German Chancellor Olaf Scholz said the world faced a “Zeitenwende” or “an epochal tectonic shift” in an open editorial published by US international relations magazine, Foreign Affairs on Monday.
This follows Germany facing fairly considerable criticism from allies like Ukraine, Poland and the US on an array of defense-related issues in 2022 — from its domestic defense spending, to its reticence to send offensive weapons to a hot war in Ukraine, to infrastructure projects like the now-frozen Nord Stream 2 pipeline, all the way to German industry’s close connections to the Russian marketplace.
Scholz said that Germany was “doing everything it can to defend and foster an international order based on the principles of the UN Charter.”
“My country’s history gives it a special responsibility to fight the forces of fascism, authoritarianism, and imperialism,” Scholz wrote. “At the same time, our experience of being split in half during an ideological and geopolitical contest gives us a particular appreciation of the risks of a new cold war.”
The German chancellor said that Germans were “intent on becoming the guarantor of European security that our allies expect us to be.”
Scholz first used the “Zeitenwende” phrase in the Bundestag on February 27, when he spoke about the €100 billion ($105 billion) defense spending package announced in light of Russia’s invasion just a few days before.
Russia’s return to imperialism
Scholz highlighted the three decades since the fall of the Iron Curtain as a time of “relative peace and prosperity,” and spoke of how “courageous citizens all over the world,” had rid themselves of dictatorial regimes and one-party rule.
“Two devastating world wars and a great deal of suffering — much of it caused by my country — were followed by more than four decades of tension and confrontation,” Scholz wrote, which happened under the shroud of a nuclear apocalypse.
Scholz said that following the fall of the Berlin Wall, there was hope that Russia would “become a partner to the West rather than the adversary that the Soviet Union had been.”
He said that was why European states reduced their defense spending, reasoning that a large military wasn’t necessary when “neighbors appeared to be friends.” He also said it explained why German businesses looked to deepen relations with Russia “with its vast resources of energy and other raw materials,” not least given that the Soviet Union had been “a reliable supplier during the Cold War.”

# # # #

> [YOUR OBJECTIVE]: Edit the article on Scholz's Foreign Affairs editorial by copying everything from "Russia’s return to" down to "and one-party rule." with "Iron Curtain" changed to "Berlin Wall".

> [RECORDED DATA]:
# # # #

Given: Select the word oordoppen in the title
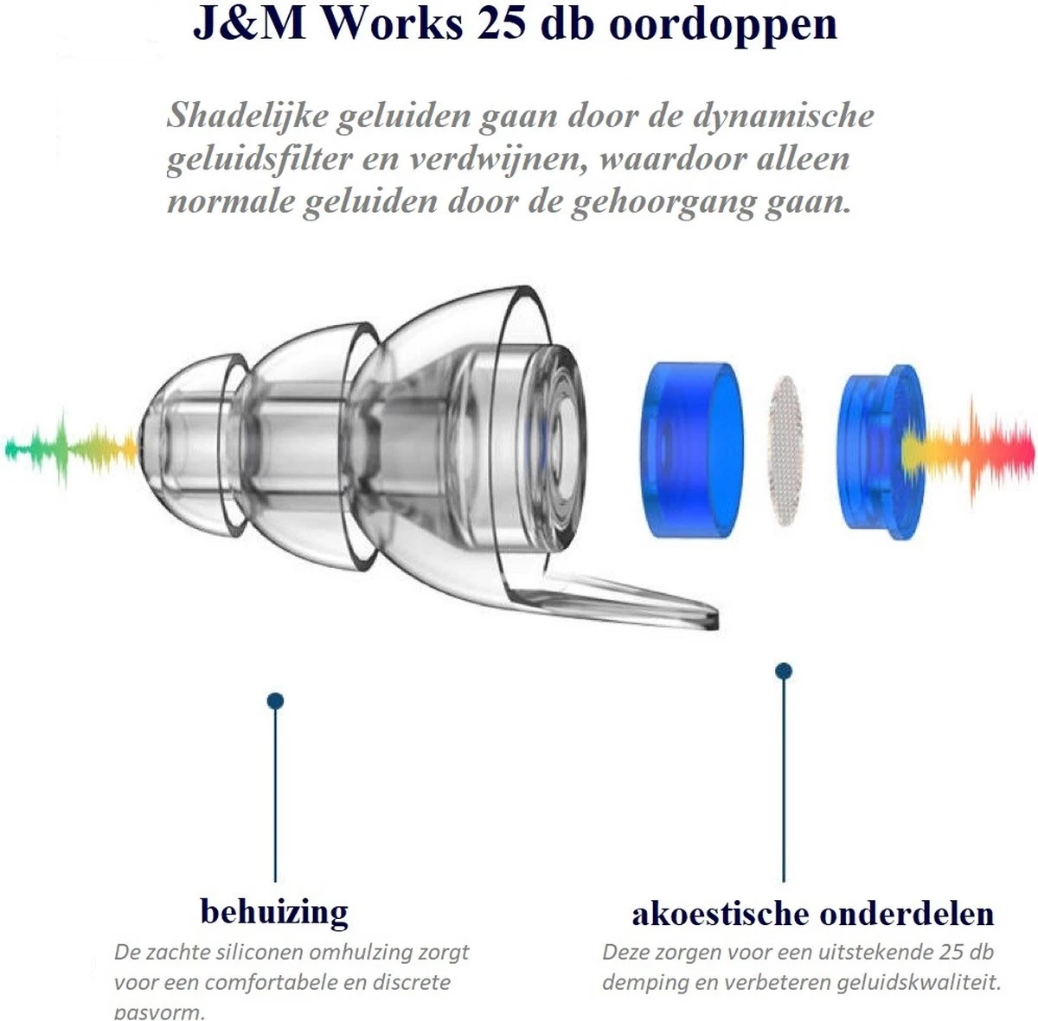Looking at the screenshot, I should [x=723, y=25].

# # # #

> [PROBLEM SOLUTION]:
Russia’s return to imperialism
Scholz highlighted the three decades since the fall of the Berlin Wall as a time of “relative peace and prosperity,” and spoke of how “courageous citizens all over the world,” had rid themselves of dictatorial regimes and one-party rule.